▶ _WHAT THE TASK REQUIRES_
Each line below with the string "добавки" should be copied.

▶ _Items from a data source_
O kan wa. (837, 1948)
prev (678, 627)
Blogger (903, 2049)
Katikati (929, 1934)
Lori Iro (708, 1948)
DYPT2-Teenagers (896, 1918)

...

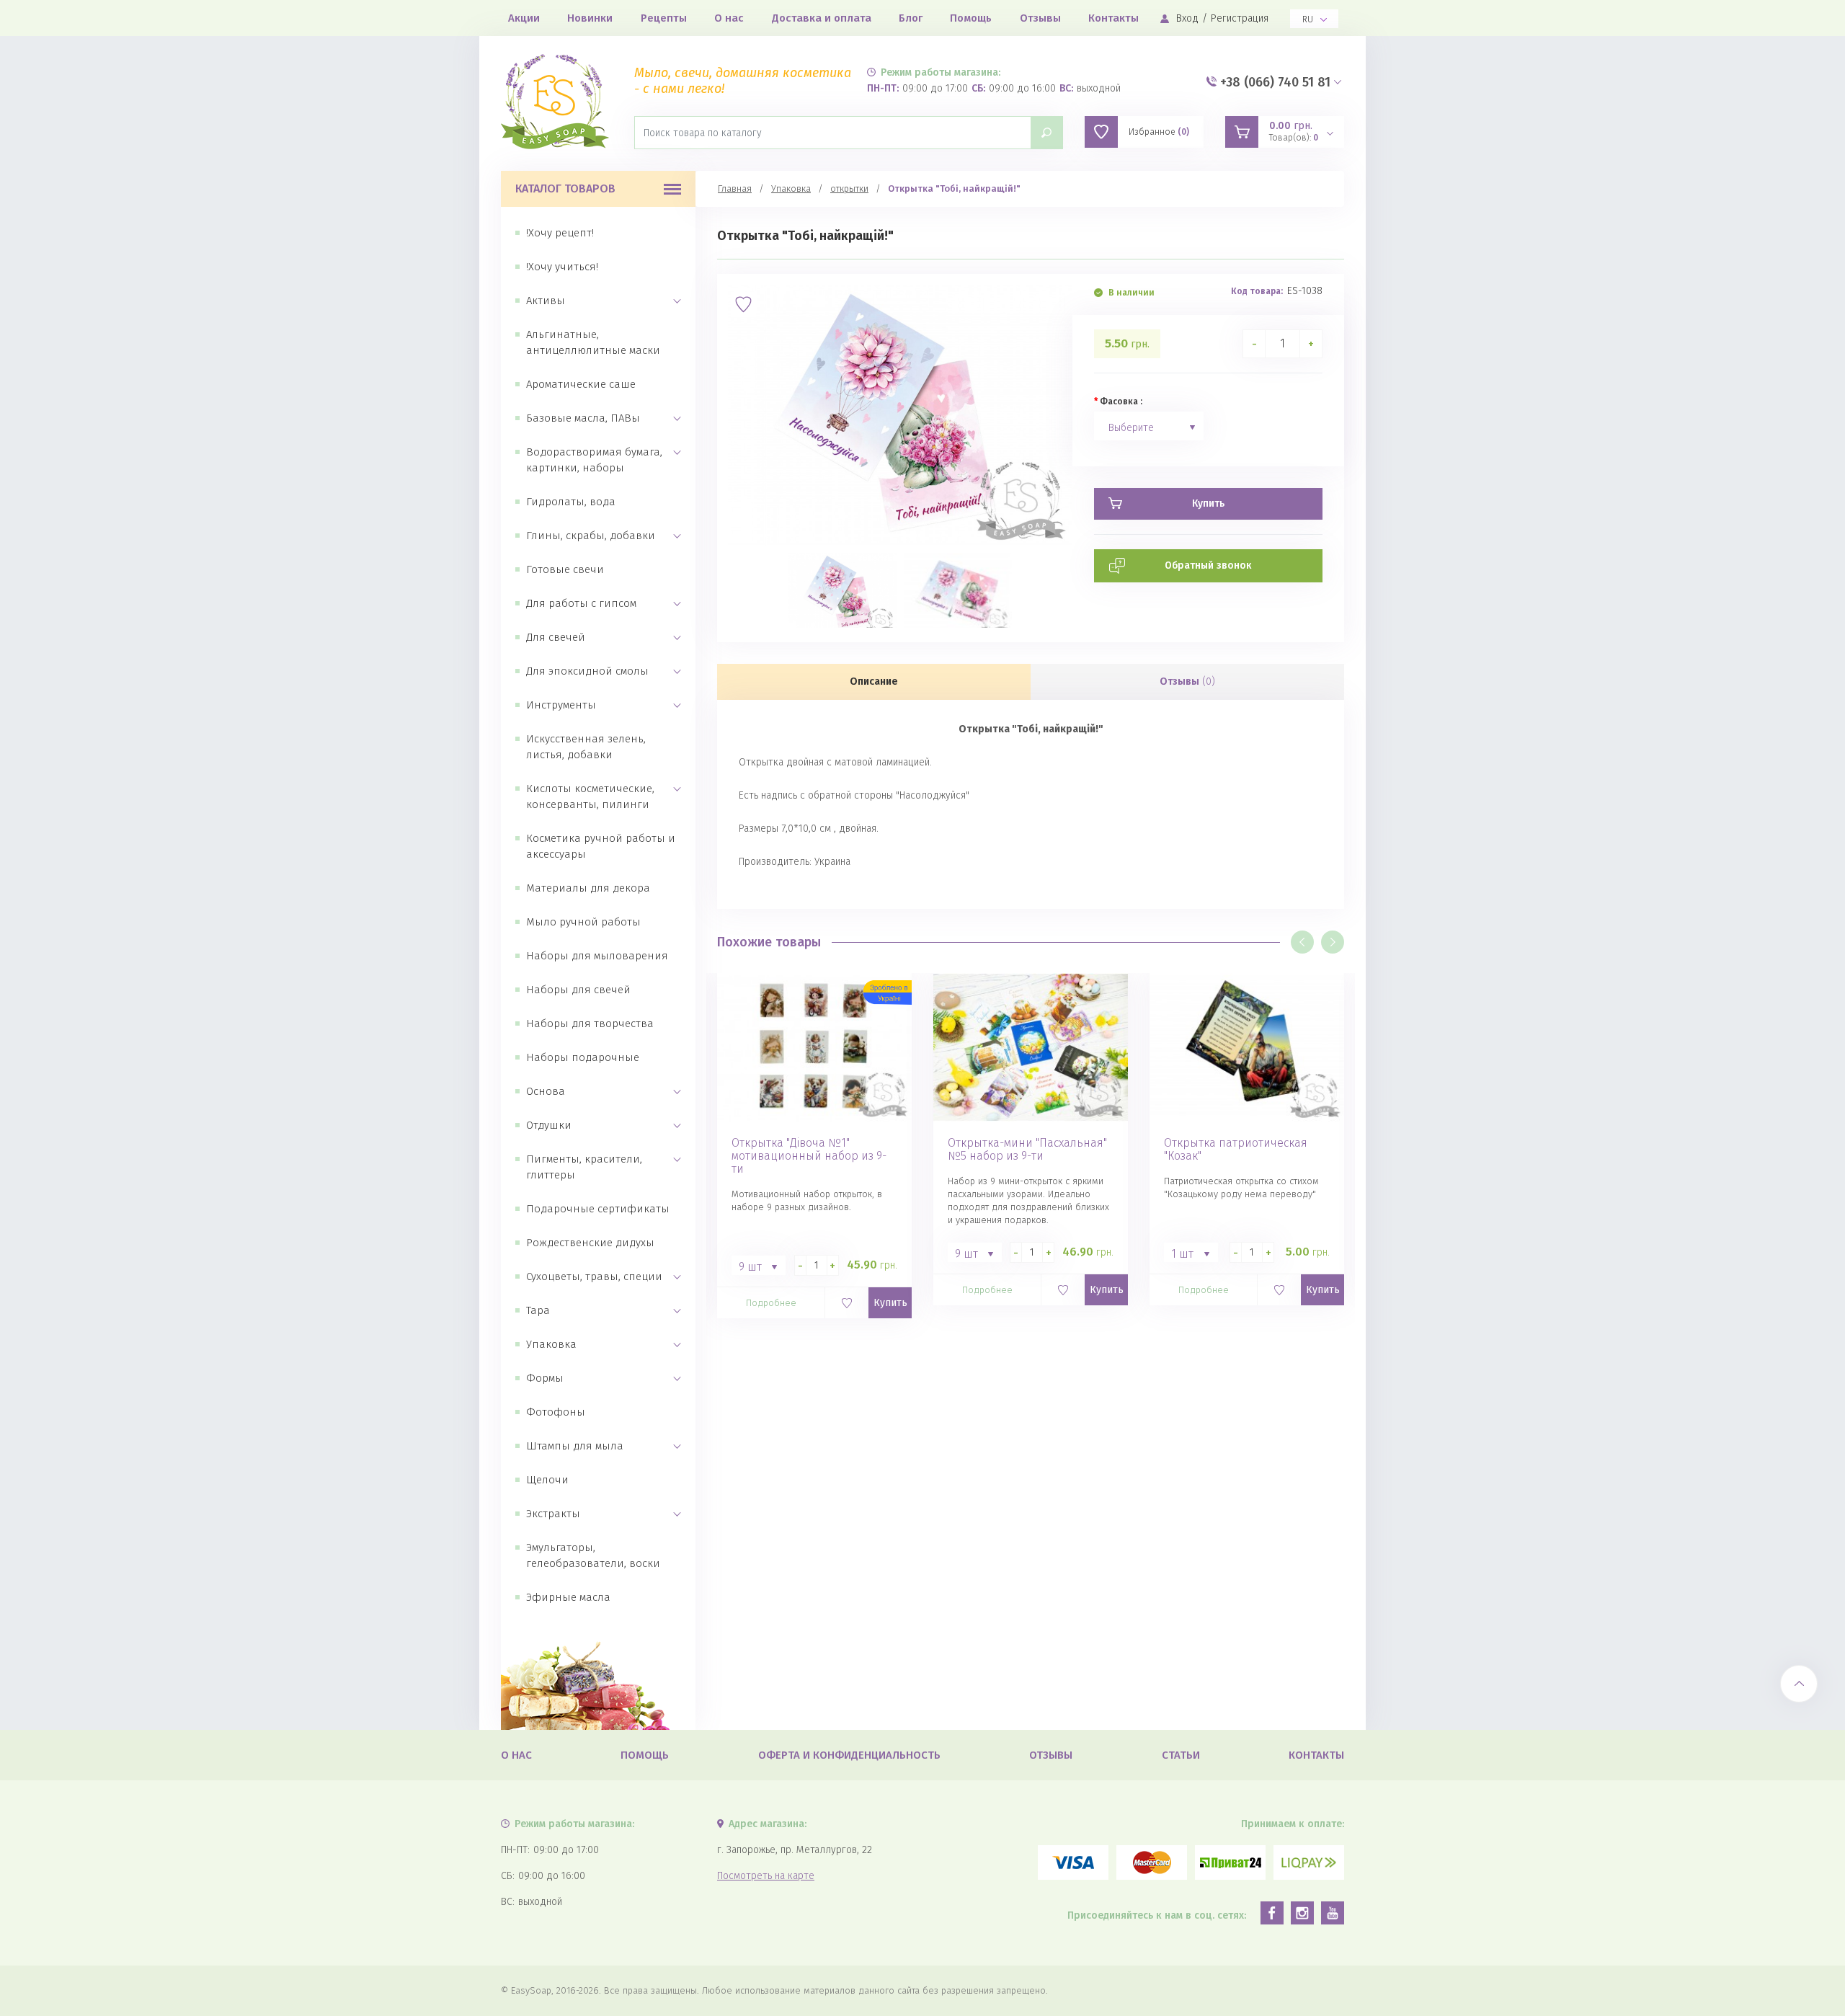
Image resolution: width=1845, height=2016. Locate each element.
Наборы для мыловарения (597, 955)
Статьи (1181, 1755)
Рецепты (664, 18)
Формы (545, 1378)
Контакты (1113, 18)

==

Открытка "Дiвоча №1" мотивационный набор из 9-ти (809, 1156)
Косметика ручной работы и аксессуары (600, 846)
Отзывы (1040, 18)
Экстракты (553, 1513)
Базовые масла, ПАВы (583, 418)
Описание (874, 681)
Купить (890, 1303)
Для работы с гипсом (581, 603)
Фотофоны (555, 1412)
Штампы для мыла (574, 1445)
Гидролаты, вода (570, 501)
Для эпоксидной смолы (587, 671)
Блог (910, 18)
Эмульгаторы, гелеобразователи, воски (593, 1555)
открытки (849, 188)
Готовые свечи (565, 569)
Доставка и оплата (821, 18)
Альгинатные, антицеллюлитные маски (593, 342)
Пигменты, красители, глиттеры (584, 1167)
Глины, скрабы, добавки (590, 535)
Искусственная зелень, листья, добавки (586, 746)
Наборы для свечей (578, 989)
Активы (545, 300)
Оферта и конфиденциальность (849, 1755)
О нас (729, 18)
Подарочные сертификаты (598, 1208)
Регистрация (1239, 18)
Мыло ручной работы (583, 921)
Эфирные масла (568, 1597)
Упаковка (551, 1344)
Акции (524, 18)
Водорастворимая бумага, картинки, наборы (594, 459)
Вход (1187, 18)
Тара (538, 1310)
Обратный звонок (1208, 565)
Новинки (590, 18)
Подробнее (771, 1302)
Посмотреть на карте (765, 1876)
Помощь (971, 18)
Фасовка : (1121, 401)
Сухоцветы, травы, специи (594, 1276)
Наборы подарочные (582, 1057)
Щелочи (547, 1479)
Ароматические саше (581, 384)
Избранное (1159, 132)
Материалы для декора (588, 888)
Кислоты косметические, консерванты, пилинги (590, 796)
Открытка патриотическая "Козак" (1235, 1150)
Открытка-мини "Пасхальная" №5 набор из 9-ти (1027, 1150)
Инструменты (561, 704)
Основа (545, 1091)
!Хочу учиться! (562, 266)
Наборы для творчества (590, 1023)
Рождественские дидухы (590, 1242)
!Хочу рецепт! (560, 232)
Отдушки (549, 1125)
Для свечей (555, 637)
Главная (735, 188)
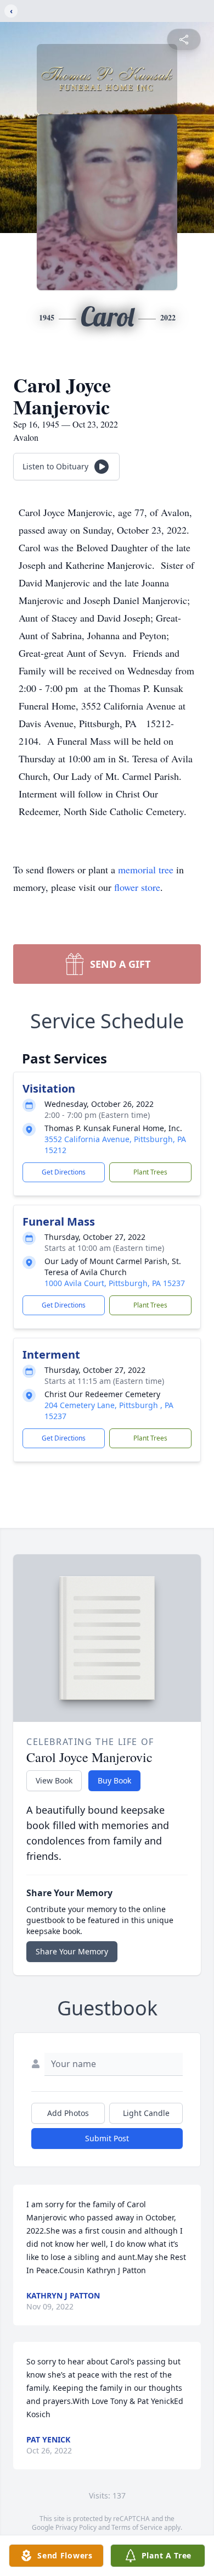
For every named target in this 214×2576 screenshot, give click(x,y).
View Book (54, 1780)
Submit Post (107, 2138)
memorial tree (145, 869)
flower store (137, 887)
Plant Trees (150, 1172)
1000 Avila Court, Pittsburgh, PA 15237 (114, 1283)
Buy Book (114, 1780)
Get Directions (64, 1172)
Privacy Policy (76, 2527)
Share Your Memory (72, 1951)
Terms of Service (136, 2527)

▶ _FINAL ANSWER_
Глины, скрабы, добавки (590, 535)
Искусственная зелень, листья, добавки (586, 746)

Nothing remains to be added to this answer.